DMCA Anti-Circumvention

  •  – Very nice interpretation of the DMCA anti-circumvention:  Because UCLA had lawful access to the content of the DVD, their circumvention was okay.   Oddly, the Court didn’t look to the DMCA anti-circumvention exemptions.

Fair Use

  • – Intermediate copying (to put the files on the streaming server) was “incidental fair use”.
  • – The streaming activities themselves were also analyzed for fair use, in the context of the officials’ qualified immunity.  Thus, the Court did not fully assess whether the streaming itself were definitively fair use; only whether they were plausibly fair use.  The Court found only that there was at least a strong argument about fair use, and so the officials were not liable for copyright infringement.  It is clear, however, that this Court felt the activities were fair use.
    • The court found that the purpose and nature favored fair use — no discussion at all.  
    • The second factor — the type of work — was neutral because, although these were creative works, they were used in an “informational and educational context”.  
    • The third factor was “slightly” against a finding of fair use because the entire work was streamed:  The “time shifting” argument was “compelling” and tipped this toward only weighing “slightly” against fair use.  
    • The fourth factor weighed in FAVOR of fair use because someone watching the streaming DVD in a classroom has no effect on their likelihood of buying.  

    Overall, this is a very helpful analysis from the perspective of libraries.

Non-Copyright Claims

  •  – The various state common law claims were preempted by federal copyright claims.
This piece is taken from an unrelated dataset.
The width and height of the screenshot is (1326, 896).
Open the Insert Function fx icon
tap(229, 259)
The full opinion can be read at http://www.scribd.com/doc/114021241/UCLA-dismissedWithPrej-pdf or at http://library.umass.edu/assets/caseslaw/AIME-v-UCLA-CDCal-20121120.pdf .
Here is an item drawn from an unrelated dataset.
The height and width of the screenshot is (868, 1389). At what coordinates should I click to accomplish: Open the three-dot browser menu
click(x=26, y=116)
(The Oct. 3, 2011 decision dismissing without prejudice is also available at the UMass Library website at http://library.umass.edu/assets/caseslaw/AIME-v-UCLA-CDCal-20111003.pdf.)

HathiTrust Case Dismissed in Favorable Decision for Libraries

News : HathiTrust Case Dismissed in Favorable Decision for Libraries.

Memo, Oct. 10, 2012

Libraries received great news on the HathiTrust case, which was dismissed by the court.  The final line of the judgment read: “The Clerk of the Court is instructed to … close the case, and remove it from my docket.” 

Here is a very quick analysis from a first reading.  More to come in the next few days from a lot of sources, I’m sure!

Judge Baer was completely dismissive of plaintiffs’ arguments that Section 108 precludes library reliance of Section 107.  Nobody, I think, was seriously worried about that claim, but it was nice to have it so summarily dismissed. 

On fair use, the court found that at least two of the HathiTrust uses are transformative (full-text searching; disability access), which was great and important for the rest of the analysis.  On the fourth factor, the court was not persuaded by plaintiffs’ arguments: Copyright holders cannot preempt a transformative market.  The Court was persuaded by defendants’ arguments that the prohibitive cost of acquiring licenses for all the works would prevent the formation of the (preservation, indexing, accessible) market to begin with.

Looking at the totality of the fair use factors, the court found that the underlying purposes of copyright law to promote the Progress of Science would be best served by allowing the uses:  

“Although I recognize that the facts here may on some levels be without precedent, I am convinced that they fall safely within the protection of fair use such that there is no genuine issue of material fact. I cannot imagine a definition of fair use that would not encompass the transformative uses made by Defendants’ MDP and would require that I terminate this invaluable contribution to the progress of science and cultivation of the arts that at the same time effectuates the ideals espoused by the ADA.”

This is strong language, and a clear win for libraries and their supporters.

One final note.  The Court was very influenced by the amicus briefs filed by library organizations and the digital humanities researchers; they were cited multiple times.  It is gratifying to see the advocacy of the library community paying off so handsomely.